St Thomas' Church is in Lancaster Road, Preston, Lancashire, England. It has historically been an Anglican parish church, and now used by City Church Preston, an AOG GB church. The church is recorded in the National Heritage List for England as a designated Grade II listed building.

==History==

The church was designed by John Latham and built between 1837 and 1839 at a cost of £4,500. When first built the church could seat about 1,100 people. It is recorded in 1869 that near the entrance to the church was a curtained pew that was occupied by Edward Hermon, the local Member of Parliament.
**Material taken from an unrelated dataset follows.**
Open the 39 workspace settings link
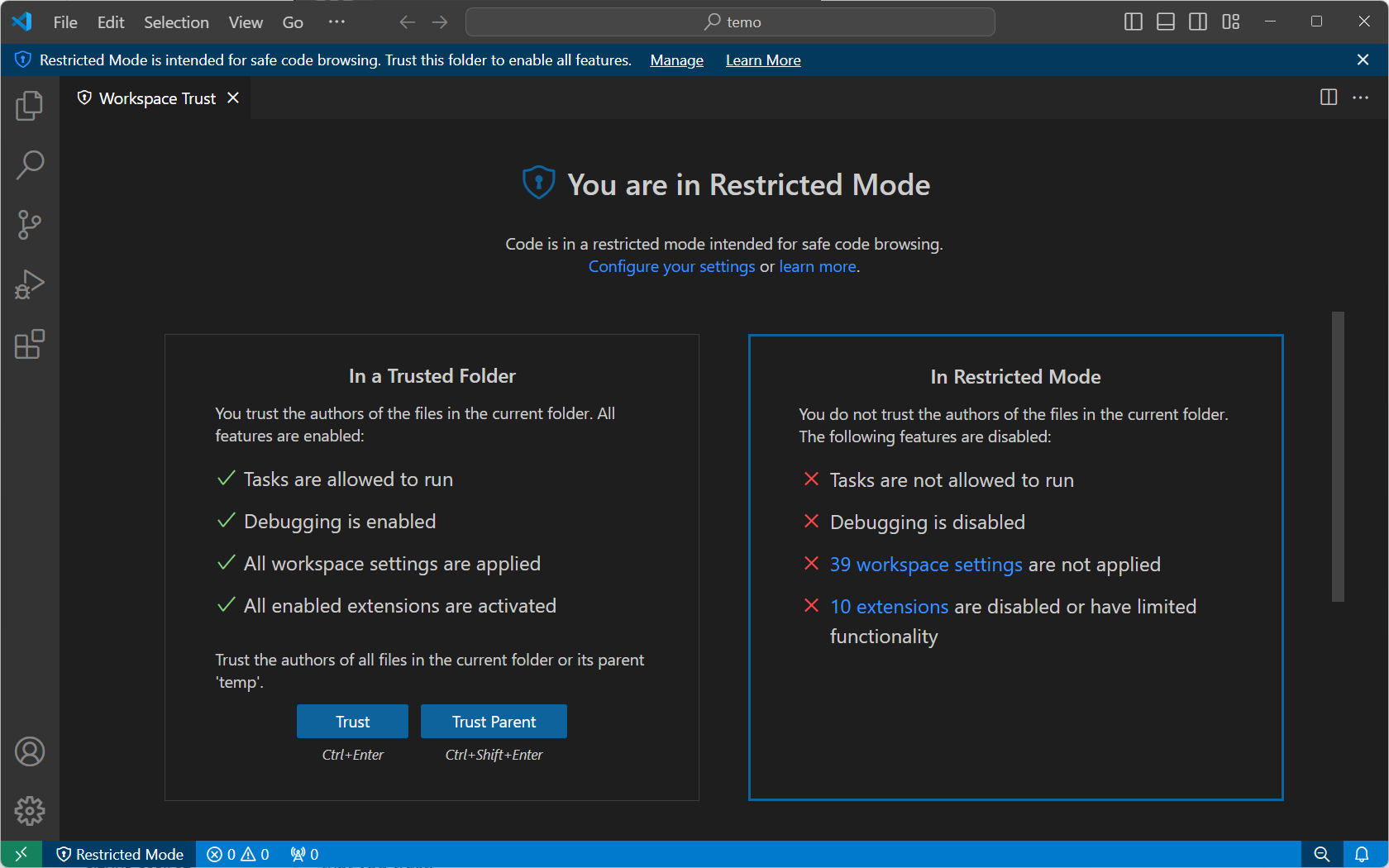Viewport: 1389px width, 868px height. click(x=925, y=564)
The church was declared redundant on 1 November 1983. In May 1987 it was in "civic, cultural or community" use, and from 6 February 2001 it has been used for "worship by other Christian bodies". From 2014 it was the Preston Elim Pentecostal Church. From 2018 it became known as St Thomas Centre, after it was purchased and used by City Church Preston. City Church Preston has a significant diaspora from Southern Asia. and now runs two services. One in English and an evening one in Tamil.
City Church Preston also has been recognised by the AoG as a long time member celebrating over 100yrs.
City Church Preston uses the funds it generates from donations to fund ministries in Central Africa, East Europe, USA and the Philippines.

==Architecture==

St Thomas' is built in sandstone with slate roofs, and is mainly in Romanesque Revival (Norman) style; all the openings are round-headed. The church consists of a six-bay nave with a clerestory, north and south aisles, and a chancel with a five-sided apse, which is flanked by north and south vestries. Above the chancel is a three-stage tower with a window on each side of the middle stage and two-light bell openings in the top stage. Surmounting the tower is a broach spire. In the lower part of the west front is a window in a Norman-style surround flanked by windows in two tiers. Above this is a three-light window, and in the gable is a wheel window. The wheel window is currently undertaking restoration work thanks to the funds raised by City Church Preston. There are doorways on each side of the church in the western bay of the aisles, the north doorway being gabled. The other bays along the sides of the aisles and the bays of the clerestory are divided by pilasters, and each contains a window. There is also a window in each side of the apse. Inside the church the arcades are carried on cylindrical piers. The interior of the church has been divided by the insertion of an upper floor. Due to anti social behaviour, the ministry team reached out to local Architectural Assistant, Scott Hartley BSc, whilst he was studying architecture at the University of Central Lancashire. With the help of Hartley the City Church Preston team achieved planning permission for a perimeter fence to help protect the church. Few of the building's original windows survive, however, a window above where the old altar used to be, depicts Jesus Christ and is dated to 1907.

==Appraisal==

The church was designated as a Grade II listed building on 27 September 1979. Grade II is the lowest of the three grades of listing and is applied to "buildings of national importance and special interest". Hartwell and Pevsner in the Buildings of England series state that the church "is indeed an odd creature", commenting that although it is mainly Norman in style, the broach spire is not a Norman feature, and that the site of the tower, and the polygonal apse, are not typical of the Norman style. A. Hewitson, writing in 1869, described the church as a "small, strong, hard-looking building".